"""

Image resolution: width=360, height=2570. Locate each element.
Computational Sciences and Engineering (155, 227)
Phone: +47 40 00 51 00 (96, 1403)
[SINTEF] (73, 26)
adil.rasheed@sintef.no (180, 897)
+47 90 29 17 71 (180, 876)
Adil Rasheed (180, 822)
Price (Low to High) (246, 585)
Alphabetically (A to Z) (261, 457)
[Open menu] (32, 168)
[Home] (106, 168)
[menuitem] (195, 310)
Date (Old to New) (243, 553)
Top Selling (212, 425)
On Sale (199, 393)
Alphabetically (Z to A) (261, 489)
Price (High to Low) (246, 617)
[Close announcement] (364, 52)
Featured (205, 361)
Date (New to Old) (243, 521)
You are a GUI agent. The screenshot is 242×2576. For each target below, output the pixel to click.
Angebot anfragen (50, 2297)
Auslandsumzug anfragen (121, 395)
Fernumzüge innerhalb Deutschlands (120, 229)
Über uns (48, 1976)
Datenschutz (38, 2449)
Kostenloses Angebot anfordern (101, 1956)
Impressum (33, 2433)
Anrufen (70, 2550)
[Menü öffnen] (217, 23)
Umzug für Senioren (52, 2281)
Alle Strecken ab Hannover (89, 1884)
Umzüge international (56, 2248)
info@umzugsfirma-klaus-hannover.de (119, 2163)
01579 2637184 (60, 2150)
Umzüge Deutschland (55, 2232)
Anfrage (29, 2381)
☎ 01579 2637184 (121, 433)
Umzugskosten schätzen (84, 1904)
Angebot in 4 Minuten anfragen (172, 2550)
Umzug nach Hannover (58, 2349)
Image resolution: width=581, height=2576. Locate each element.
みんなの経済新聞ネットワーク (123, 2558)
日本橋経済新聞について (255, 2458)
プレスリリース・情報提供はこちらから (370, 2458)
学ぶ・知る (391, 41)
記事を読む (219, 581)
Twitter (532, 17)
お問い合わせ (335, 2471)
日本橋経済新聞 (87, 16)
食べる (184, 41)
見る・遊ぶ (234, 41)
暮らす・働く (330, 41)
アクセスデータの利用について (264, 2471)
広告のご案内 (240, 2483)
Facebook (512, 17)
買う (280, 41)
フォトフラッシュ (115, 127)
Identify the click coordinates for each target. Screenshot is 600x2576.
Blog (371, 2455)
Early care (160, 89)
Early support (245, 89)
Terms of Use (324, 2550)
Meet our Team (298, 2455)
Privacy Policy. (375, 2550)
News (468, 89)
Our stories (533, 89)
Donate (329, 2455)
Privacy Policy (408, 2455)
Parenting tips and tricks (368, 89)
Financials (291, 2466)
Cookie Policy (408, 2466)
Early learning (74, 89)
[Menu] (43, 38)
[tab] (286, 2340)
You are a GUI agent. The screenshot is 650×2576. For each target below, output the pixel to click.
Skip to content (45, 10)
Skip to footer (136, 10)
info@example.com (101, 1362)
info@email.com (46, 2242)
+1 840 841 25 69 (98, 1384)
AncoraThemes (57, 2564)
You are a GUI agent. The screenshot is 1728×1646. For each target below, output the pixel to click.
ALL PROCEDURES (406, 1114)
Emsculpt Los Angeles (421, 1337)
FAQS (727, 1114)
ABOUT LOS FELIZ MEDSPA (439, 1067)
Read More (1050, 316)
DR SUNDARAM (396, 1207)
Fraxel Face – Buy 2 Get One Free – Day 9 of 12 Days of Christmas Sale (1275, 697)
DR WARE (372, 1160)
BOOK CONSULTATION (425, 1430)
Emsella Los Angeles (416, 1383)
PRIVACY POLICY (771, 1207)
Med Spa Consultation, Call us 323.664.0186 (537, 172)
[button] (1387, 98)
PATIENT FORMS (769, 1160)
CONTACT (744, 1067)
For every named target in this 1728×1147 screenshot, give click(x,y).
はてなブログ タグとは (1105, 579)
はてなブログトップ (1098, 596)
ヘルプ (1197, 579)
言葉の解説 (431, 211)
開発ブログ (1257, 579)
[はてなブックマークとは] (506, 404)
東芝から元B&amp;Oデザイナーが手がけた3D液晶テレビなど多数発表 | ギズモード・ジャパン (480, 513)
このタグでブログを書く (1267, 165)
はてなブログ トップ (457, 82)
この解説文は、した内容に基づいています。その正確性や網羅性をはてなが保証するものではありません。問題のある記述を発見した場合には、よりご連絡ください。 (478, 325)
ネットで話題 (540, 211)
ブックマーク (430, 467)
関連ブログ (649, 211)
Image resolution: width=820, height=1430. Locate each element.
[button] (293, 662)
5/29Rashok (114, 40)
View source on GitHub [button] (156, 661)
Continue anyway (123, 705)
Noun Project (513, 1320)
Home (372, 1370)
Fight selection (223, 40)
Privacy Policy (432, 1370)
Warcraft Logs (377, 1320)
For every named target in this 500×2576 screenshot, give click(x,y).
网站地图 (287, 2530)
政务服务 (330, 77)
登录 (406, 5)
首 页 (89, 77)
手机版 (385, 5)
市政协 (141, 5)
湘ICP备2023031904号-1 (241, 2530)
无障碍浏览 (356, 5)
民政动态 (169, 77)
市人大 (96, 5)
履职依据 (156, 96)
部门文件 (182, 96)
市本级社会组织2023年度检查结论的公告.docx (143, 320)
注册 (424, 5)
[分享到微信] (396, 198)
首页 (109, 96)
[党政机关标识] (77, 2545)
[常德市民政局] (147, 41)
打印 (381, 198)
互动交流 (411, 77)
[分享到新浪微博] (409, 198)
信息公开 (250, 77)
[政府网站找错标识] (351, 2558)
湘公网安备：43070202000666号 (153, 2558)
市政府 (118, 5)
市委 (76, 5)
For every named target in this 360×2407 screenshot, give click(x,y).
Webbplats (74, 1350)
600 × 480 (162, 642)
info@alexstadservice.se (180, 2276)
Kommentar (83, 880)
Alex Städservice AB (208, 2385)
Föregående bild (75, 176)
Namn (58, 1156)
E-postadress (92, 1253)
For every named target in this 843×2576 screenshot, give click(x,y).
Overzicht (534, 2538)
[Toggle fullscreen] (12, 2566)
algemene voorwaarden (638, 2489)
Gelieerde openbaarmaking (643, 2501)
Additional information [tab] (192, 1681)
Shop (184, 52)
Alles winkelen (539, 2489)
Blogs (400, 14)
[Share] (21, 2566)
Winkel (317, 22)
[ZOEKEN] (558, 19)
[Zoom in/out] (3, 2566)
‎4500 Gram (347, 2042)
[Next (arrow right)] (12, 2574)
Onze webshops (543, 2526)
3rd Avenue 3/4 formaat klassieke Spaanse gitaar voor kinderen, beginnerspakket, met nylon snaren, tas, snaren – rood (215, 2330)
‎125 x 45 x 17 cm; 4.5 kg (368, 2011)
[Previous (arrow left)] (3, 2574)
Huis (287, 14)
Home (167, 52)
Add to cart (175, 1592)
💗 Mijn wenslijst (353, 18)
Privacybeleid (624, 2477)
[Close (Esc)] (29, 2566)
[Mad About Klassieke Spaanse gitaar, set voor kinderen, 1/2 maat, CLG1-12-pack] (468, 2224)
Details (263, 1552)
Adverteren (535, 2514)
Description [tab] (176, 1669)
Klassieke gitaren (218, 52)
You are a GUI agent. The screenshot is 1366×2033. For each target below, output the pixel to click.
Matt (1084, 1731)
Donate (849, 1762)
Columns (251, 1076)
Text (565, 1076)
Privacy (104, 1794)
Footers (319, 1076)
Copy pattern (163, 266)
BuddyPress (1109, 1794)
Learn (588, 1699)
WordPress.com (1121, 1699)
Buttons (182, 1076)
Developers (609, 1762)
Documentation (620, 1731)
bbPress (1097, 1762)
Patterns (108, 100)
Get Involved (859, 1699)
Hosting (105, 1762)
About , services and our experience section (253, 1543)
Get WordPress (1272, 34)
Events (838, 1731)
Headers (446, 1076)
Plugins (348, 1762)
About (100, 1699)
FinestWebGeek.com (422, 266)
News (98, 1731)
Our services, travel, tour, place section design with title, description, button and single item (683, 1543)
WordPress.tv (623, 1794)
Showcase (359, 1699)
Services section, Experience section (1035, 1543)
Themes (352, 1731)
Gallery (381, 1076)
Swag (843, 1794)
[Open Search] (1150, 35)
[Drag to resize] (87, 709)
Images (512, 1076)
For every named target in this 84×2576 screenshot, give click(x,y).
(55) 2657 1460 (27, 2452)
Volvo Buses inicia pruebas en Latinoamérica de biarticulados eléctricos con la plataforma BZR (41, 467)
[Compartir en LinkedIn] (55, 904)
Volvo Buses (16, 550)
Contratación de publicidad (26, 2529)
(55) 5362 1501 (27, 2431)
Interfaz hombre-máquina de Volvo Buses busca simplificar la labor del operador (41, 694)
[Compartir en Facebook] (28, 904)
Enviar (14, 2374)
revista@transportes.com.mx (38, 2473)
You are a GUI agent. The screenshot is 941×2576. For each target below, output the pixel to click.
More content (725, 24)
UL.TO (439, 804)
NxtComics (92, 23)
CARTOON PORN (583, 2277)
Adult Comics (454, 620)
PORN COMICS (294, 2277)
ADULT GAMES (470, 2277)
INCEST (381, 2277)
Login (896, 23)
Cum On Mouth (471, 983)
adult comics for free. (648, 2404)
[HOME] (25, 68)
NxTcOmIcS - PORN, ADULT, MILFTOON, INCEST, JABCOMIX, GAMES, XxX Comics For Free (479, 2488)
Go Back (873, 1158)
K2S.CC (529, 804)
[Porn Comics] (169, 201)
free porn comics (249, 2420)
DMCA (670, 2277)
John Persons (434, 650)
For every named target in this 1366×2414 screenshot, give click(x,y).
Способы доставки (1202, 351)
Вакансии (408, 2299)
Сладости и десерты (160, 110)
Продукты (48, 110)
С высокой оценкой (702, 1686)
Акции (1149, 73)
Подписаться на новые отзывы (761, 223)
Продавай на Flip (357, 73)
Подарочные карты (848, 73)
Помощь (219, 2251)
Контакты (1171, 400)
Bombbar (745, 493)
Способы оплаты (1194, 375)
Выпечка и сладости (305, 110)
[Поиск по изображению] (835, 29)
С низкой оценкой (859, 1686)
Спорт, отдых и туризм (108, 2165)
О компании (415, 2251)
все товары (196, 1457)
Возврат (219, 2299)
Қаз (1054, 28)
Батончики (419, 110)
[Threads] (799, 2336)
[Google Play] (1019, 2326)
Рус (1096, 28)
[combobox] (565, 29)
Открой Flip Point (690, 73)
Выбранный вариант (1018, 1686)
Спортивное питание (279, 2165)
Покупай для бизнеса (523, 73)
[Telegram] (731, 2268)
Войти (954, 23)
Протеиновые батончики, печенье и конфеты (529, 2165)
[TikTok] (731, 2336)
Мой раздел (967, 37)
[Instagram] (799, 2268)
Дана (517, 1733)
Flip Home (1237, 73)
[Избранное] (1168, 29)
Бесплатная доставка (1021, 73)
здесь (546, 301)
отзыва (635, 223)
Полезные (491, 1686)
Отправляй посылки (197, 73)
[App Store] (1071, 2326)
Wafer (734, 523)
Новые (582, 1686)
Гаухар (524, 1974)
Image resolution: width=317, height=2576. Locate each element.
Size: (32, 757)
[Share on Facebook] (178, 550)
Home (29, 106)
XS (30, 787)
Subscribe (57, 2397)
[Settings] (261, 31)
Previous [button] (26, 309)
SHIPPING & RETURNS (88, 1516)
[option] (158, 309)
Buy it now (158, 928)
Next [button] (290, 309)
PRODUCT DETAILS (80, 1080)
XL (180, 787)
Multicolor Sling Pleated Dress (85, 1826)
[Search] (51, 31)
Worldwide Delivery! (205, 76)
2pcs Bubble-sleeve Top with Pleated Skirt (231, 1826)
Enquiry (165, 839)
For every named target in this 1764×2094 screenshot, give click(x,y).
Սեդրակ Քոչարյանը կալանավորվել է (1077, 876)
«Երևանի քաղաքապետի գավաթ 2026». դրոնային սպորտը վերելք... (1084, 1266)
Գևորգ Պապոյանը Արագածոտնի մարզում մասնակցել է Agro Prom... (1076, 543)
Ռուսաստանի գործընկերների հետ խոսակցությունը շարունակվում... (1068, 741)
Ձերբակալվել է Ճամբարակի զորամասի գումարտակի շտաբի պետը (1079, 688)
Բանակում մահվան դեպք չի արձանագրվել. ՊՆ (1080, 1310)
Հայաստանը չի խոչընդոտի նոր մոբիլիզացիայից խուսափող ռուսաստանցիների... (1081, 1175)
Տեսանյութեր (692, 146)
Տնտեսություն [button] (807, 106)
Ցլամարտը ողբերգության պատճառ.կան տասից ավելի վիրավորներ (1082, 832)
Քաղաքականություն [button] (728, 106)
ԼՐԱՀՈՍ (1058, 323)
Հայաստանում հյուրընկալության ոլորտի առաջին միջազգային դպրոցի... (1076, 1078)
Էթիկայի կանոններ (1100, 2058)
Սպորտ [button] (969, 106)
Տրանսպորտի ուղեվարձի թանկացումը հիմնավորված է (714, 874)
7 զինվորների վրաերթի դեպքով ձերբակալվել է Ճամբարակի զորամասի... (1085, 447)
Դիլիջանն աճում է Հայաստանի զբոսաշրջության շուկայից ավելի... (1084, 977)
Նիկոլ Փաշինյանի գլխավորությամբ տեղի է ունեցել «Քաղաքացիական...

"""

* [What to do]: In the data above, which lines lie between the line with "Wafer (734, 523)" and the line with "Տրանսպորտի ուղեվարձի թանկացումը", inclusive? Print those lines exactly and nothing else.

* [Response to this exercise]:
Wafer (734, 523)
Новые (582, 1686)
Гаухар (524, 1974)
Image resolution: width=317, height=2576. Locate each element.
Size: (32, 757)
[Share on Facebook] (178, 550)
Home (29, 106)
XS (30, 787)
Subscribe (57, 2397)
[Settings] (261, 31)
Previous [button] (26, 309)
SHIPPING & RETURNS (88, 1516)
[option] (158, 309)
Buy it now (158, 928)
Next [button] (290, 309)
PRODUCT DETAILS (80, 1080)
XL (180, 787)
Multicolor Sling Pleated Dress (85, 1826)
[Search] (51, 31)
Worldwide Delivery! (205, 76)
2pcs Bubble-sleeve Top with Pleated Skirt (231, 1826)
Enquiry (165, 839)
For every named target in this 1764×2094 screenshot, give click(x,y).
Սեդրակ Քոչարյանը կալանավորվել է (1077, 876)
«Երևանի քաղաքապետի գավաթ 2026». դրոնային սպորտը վերելք... (1084, 1266)
Գևորգ Պապոյանը Արագածոտնի մարզում մասնակցել է Agro Prom... (1076, 543)
Ռուսաստանի գործընկերների հետ խոսակցությունը շարունակվում... (1068, 741)
Ձերբակալվել է Ճամբարակի զորամասի գումարտակի շտաբի պետը (1079, 688)
Բանակում մահվան դեպք չի արձանագրվել. ՊՆ (1080, 1310)
Հայաստանը չի խոչընդոտի նոր մոբիլիզացիայից խուսափող ռուսաստանցիների... (1081, 1175)
Տեսանյութեր (692, 146)
Տնտեսություն [button] (807, 106)
Ցլամարտը ողբերգության պատճառ.կան տասից ավելի վիրավորներ (1082, 832)
Քաղաքականություն [button] (728, 106)
ԼՐԱՀՈՍ (1058, 323)
Հայաստանում հյուրընկալության ոլորտի առաջին միջազգային դպրոցի... (1076, 1078)
Էթիկայի կանոններ (1100, 2058)
Սպորտ [button] (969, 106)
Տրանսպորտի ուղեվարձի թանկացումը հիմնավորված է (714, 874)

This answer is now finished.